## PARTS OF THE EXERCISE
A - Using the passage on Indian steel exports, answer (i) through (iii), labeling each answer the same way.
(i) What was the WTO formerly called?
(ii) Which four countries have entered into a quota arrangement with the US?
(iii) How many bilateral agreements does the passage say were signed during the last 6 years?
B - Please repeat the passage on Indian steel exports word for word, starting at "WTO (formerly GATT)" and ending at "last two decades.".

begin EXTRACT TO READ

The current market realisation in Indian domestic market offers a still higher return as compared to the ruling global steel prices and therefore the urge to exports is not there.
Traditionally, Indian steel producers undertake exports as and when either it is difficult to market more volume in the domestic market or the external market offers relatively higher realisation. In the first case, it is known as exportable surplus and there is no conscious effort to create a permanent destination to be explored and nurtured for future shipments and due to the inevitable nature of the exports having been undertaken to clear the inventories, the efforts to negotiate a better deal are also absent. In the second case, which is a rarity as high global prices always result in higher domestic prices, a need is felt to look for a stable destination that would offer long time prospects with a scope for negotiating a better deal which contributes to export of value added steel, establish a competitive supply chain and ensuring business with large institutional buyers and reputed agents.
The multilateral trading pattern as the above simplistic version of the market mechanism indicates, has undergone significant changes giving way to bilateral treaties, free trade agreements and pacts amongst a block of countries.
WTO (formerly GATT) that was formed in 1990s with a laudable objective of promoting free and fair trade and framed guidelines and policies to arrest predatory pricing via anti dumping (AD) and countervailing duties (CVD), the subsidies offered by various countries to the indigenous industries, safeguarding the interest of countries affected by sudden surge in imports and declaring policies against tariff and non-tariff barriers, played its role quite effectively during the last two decades.
For the last 6 years, the role of WTO had visibly weakened with the signing of more than 350 bilateral agreements and a plethora of AD/CVD cases. Since 2017, the world steel trade had a paradigm shift with President Donald Trump’s emergence as the protector of the US’ economic interests and the country continued to come out with all bilateral or regional treaties (Trans Pacific Partnership, NAFTA renamed as USMCA, among others). The Dispute Settlement Body of WTO has literally lost its relevance, although India has approached it for finding a solution to the unilateral announcement of duty hike on steel and aluminium by the US. Already, Argentina, Australia, Brazil and South Korea have entered into quota arrangement with the US to get an access to around 25-28 MT of annual imports. China has retaliated with enhanced duties on imports from the US which is in all probability going ahead with duty hike at the end of 90 days’ deadline.
India has expressed its willingness to negotiate with the US before retaliating against duty hike. While the US market has created a stiff barrier to imports from other countries, EU has identified major exporting nations like China, Brazil, Turkey, Vietnam, Ukraine, India, Indonesia, Mexico, Thailand to serve safeguard duties on selected product categories.

end EXTRACT TO READ
begin DATA LINES

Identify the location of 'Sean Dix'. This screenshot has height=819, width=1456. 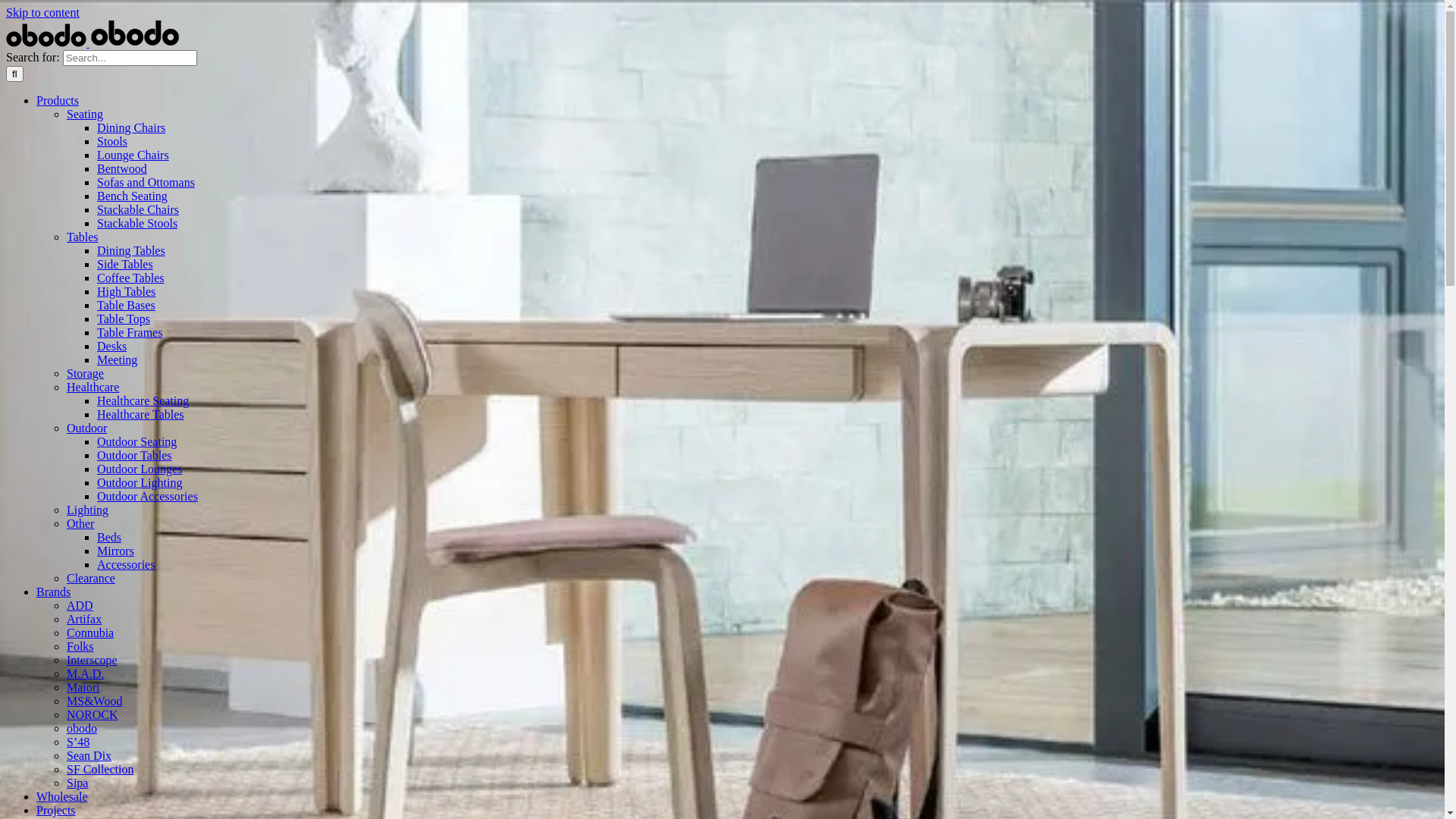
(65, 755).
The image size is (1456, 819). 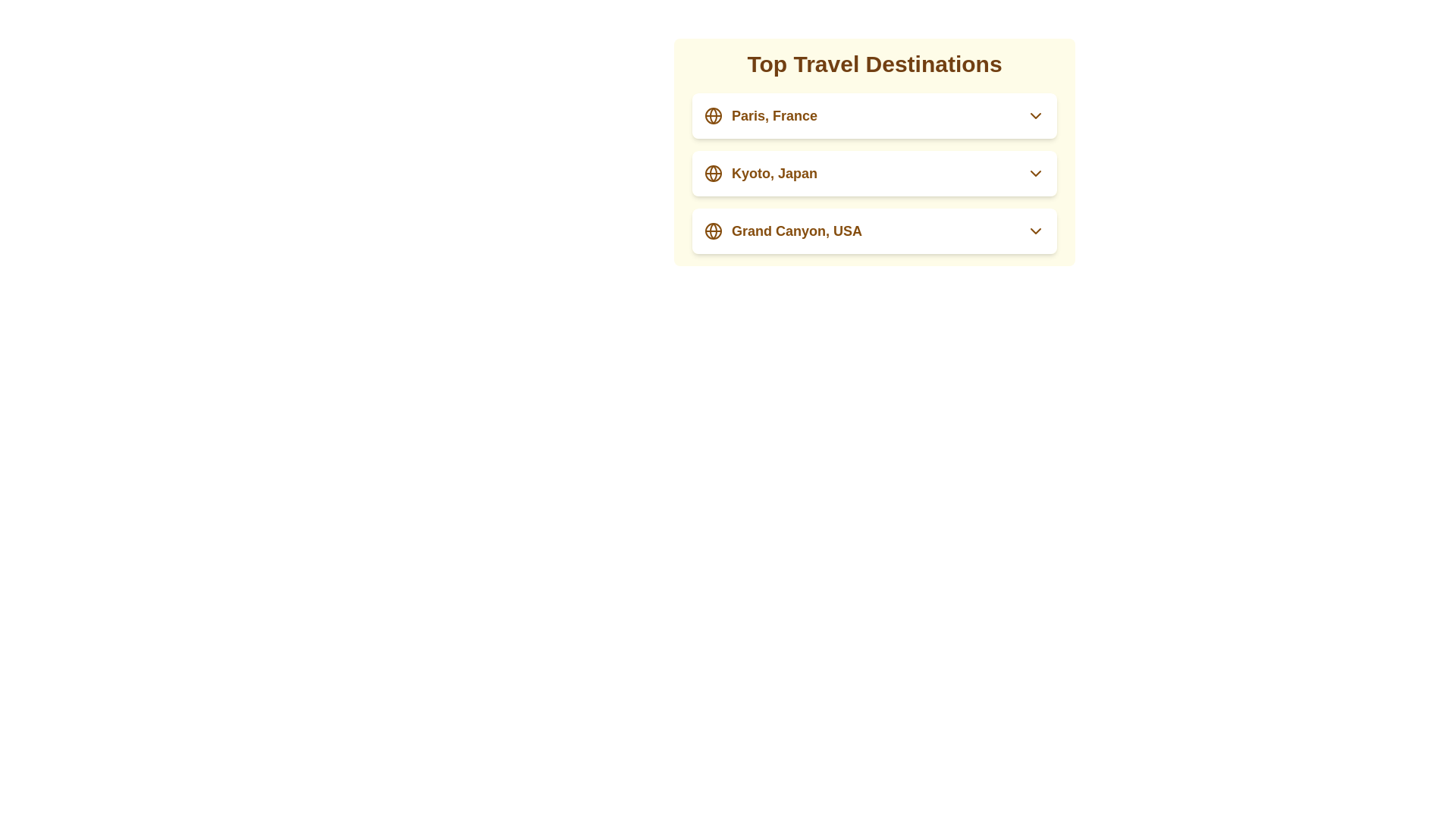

end DATA LINES

## THE REPLIES
A -
(i) GATT
(ii) Argentina, Australia, Brazil and South Korea
(iii) More than 350

B -
WTO (formerly GATT) that was formed in 1990s with a laudable objective of promoting free and fair trade and framed guidelines and policies to arrest predatory pricing via anti dumping (AD) and countervailing duties (CVD), the subsidies offered by various countries to the indigenous industries, safeguarding the interest of countries affected by sudden surge in imports and declaring policies against tariff and non-tariff barriers, played its role quite effectively during the last two decades.